** Work task **
Where does "three" appear in the data? Return each line that holds it.
Provided entries START
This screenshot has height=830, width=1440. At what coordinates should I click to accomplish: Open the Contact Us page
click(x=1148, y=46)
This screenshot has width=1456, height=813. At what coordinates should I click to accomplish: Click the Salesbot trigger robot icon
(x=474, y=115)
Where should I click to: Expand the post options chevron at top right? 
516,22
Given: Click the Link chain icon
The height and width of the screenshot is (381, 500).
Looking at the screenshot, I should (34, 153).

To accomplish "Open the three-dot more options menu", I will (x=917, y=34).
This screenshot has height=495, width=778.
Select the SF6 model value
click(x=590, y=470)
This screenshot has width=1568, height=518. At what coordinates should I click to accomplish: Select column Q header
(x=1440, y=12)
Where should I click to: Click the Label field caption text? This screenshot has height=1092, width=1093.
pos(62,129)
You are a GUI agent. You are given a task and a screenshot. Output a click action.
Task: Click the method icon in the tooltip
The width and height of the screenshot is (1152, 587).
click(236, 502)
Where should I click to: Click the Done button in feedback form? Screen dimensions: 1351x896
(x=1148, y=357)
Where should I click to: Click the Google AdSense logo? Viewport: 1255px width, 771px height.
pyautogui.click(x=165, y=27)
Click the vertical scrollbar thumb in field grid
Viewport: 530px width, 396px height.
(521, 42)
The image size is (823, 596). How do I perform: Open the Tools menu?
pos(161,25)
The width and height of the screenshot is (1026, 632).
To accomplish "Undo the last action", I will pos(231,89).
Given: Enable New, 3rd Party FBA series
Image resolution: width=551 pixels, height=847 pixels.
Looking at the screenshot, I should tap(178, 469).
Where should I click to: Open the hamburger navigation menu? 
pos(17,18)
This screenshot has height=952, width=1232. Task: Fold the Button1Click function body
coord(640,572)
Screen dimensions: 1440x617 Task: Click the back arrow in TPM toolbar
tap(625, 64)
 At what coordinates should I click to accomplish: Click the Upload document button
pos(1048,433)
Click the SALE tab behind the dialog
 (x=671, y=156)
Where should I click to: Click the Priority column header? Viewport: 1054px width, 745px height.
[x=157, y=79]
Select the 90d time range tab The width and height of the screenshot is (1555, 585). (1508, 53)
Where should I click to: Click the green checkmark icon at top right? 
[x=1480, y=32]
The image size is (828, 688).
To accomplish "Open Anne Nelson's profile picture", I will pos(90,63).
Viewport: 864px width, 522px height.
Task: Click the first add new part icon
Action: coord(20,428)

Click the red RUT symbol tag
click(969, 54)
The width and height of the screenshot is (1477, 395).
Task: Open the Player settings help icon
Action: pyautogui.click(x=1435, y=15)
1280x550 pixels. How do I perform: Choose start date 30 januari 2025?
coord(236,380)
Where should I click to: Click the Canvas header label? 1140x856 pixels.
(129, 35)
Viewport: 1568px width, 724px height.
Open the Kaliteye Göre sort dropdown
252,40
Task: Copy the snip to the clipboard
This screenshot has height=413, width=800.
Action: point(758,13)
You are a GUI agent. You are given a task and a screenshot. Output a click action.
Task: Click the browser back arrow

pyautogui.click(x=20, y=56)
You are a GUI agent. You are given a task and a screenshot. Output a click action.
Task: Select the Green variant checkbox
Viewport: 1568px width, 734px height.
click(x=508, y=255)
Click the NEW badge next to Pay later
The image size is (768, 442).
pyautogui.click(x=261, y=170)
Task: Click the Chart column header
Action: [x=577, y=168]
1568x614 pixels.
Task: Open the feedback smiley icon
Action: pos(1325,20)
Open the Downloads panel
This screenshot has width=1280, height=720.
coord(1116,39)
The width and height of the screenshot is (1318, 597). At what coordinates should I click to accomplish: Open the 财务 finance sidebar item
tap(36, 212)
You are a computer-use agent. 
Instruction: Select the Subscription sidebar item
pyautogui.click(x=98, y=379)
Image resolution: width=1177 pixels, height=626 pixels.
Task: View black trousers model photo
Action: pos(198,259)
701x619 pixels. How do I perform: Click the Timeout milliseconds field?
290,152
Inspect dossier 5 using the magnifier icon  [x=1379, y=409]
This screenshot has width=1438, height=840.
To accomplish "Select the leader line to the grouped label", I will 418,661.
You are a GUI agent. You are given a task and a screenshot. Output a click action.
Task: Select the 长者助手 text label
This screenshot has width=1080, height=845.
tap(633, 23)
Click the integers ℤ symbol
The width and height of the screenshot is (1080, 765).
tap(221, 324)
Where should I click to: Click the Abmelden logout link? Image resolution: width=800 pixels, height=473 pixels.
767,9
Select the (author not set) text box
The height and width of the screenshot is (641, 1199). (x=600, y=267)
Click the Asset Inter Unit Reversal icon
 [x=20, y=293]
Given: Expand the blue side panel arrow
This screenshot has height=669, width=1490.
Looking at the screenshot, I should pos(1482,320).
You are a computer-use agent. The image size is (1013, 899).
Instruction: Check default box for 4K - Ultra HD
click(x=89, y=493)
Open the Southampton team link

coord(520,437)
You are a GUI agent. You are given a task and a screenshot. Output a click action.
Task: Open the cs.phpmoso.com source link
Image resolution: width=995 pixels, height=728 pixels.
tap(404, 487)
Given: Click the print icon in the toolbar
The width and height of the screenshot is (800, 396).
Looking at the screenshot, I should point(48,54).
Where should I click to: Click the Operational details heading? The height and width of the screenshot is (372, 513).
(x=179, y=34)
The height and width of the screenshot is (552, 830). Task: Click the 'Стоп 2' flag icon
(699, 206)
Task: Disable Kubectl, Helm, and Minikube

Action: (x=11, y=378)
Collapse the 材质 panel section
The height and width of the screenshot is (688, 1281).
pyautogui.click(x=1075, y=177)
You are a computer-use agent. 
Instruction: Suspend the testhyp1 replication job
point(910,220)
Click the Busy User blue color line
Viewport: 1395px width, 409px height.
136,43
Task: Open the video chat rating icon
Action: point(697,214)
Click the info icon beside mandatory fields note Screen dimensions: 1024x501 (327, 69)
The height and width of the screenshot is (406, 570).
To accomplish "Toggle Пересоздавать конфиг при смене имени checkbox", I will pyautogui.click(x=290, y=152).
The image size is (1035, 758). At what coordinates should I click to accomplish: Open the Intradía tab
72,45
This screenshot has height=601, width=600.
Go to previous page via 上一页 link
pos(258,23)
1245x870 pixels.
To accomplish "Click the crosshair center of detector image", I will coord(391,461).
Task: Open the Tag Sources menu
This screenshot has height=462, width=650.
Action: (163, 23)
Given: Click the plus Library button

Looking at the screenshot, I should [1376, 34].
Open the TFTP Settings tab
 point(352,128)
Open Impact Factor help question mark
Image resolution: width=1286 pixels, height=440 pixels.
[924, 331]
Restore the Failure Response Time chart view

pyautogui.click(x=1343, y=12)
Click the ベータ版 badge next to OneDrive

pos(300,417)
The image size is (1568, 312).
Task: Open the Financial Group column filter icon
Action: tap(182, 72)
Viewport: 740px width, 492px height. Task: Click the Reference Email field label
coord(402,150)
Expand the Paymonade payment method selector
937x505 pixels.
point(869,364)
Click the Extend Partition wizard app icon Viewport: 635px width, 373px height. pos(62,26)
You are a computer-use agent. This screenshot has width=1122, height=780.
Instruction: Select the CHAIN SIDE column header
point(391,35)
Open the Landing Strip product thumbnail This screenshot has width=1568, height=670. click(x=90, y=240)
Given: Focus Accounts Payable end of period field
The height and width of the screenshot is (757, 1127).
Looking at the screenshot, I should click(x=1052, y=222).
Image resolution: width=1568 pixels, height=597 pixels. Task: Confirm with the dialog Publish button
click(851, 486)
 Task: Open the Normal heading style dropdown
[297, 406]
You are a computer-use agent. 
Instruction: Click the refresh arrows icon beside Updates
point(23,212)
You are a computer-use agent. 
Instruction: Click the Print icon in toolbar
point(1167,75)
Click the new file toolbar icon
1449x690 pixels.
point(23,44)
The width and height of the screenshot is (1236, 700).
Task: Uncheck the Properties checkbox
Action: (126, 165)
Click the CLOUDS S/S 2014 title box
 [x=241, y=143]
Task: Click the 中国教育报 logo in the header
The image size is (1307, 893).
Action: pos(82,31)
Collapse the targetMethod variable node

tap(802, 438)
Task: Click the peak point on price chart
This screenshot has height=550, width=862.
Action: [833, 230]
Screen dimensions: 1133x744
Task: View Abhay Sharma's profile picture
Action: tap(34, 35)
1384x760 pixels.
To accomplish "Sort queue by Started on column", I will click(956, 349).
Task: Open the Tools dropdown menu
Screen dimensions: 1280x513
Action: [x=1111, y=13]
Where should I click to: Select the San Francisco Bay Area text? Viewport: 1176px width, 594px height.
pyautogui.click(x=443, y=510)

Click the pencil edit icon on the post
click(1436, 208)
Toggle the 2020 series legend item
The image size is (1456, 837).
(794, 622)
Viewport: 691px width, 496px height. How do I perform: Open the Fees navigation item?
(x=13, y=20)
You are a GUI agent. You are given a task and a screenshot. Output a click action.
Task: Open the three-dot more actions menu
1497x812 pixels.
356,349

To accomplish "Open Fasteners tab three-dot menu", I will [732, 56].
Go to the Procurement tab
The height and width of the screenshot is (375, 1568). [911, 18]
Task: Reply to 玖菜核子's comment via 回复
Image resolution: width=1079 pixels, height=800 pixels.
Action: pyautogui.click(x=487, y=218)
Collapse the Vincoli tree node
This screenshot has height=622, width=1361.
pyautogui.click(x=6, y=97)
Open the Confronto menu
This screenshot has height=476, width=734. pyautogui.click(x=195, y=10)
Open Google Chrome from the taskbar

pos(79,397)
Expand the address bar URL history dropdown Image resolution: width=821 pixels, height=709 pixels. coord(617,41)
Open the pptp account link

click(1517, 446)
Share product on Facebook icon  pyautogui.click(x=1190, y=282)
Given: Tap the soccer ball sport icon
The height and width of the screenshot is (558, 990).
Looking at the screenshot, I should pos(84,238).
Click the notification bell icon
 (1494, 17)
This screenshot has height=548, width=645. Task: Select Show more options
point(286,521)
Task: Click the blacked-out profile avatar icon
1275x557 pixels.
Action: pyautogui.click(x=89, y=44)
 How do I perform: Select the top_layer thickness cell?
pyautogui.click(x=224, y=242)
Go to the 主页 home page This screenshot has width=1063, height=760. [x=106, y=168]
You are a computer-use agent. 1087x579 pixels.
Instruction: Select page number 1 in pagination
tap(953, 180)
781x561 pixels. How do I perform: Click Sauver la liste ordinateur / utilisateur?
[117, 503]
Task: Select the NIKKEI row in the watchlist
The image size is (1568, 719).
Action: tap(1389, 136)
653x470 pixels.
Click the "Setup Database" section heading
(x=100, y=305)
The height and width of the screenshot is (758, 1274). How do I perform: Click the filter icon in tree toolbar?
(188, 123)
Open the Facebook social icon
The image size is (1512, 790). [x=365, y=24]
Provided entries END
** Expected output **
To accomplish "Open the three-dot more options menu", I will (x=917, y=34).
Task: Open the three-dot more actions menu
To accomplish "Open Fasteners tab three-dot menu", I will [732, 56].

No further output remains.